ZADANIE 1. Oceń, czy poniższe stwierdzenia zgadzają się z artykułem o trenerze Śląska, i przy każdym podaj dokładny cytat, który o tym przesądza. (a) Śląsk przegrał z Piastem Gliwice na własnym stadionie. (b) Ante Simundza uważa, że kibice słusznie skreślili jego drużynę. (c) Śląsk jest aktualnym mistrzem Polski.

STRONA.
Trener wciąż wierzy
Ante Simundza jest przekonany, że kibice zbyt szybko pogrzebali żywcem jego drużynę.
Po pierwszym meczu z Piastem trener Śląska Ante Simundza nie miał powodów do zadowolenia. Fot. Mateusz Porzucek/PressFocus
Powiedzieć, że wciąż aktualny wicemistrz Polski jest w „podbramkowej” sytuacji, to nic nie powiedzieć. Drużyna z Oporowskiej jedną nogą jest już w Betclic 1. Lidze, a ostatnia porażka na własnym stadionie z Piastem Gliwice (1:3) spotęgowała jej problemy.

ZADANIE 2. Przepisz słowo w słowo zapisane wiersze od linijki zawierającej "Where should I" do linijki zawierającej "point(231,222)", włącznie z obiema, ale bez obrazów.

ZAPISANE DANE.

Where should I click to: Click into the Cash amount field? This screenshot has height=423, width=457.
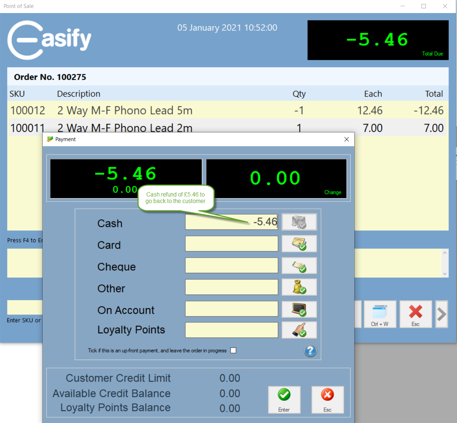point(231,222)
...
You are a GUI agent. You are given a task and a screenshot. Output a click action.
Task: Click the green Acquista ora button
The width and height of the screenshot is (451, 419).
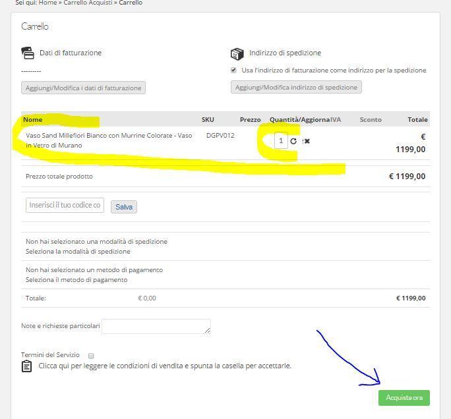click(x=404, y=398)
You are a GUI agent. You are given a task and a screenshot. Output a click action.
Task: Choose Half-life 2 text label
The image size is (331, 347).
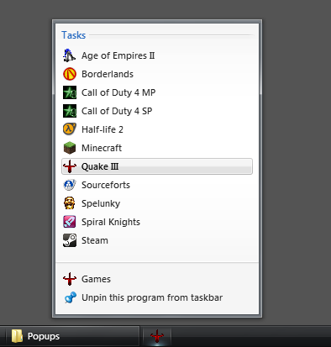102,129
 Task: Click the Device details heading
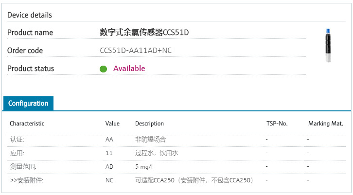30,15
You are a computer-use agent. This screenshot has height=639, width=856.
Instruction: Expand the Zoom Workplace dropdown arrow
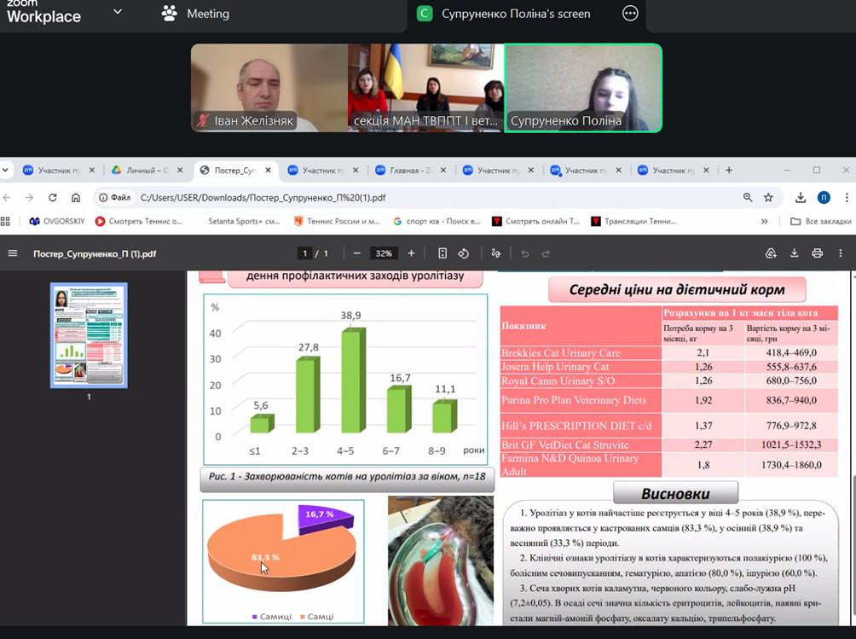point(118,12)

ODPOWIEDŹ 1.
(a) Tak: „ostatnia porażka na własnym stadionie z Piastem Gliwice (1:3)”.
(b) Nie: „Ante Simundza jest przekonany, że kibice zbyt szybko pogrzebali żywcem jego drużynę”.
(c) Nie: „wciąż aktualny wicemistrz Polski”.

ODPOWIEDŹ 2.
Where should I click to: Click into the Cash amount field? This screenshot has height=423, width=457.
point(231,222)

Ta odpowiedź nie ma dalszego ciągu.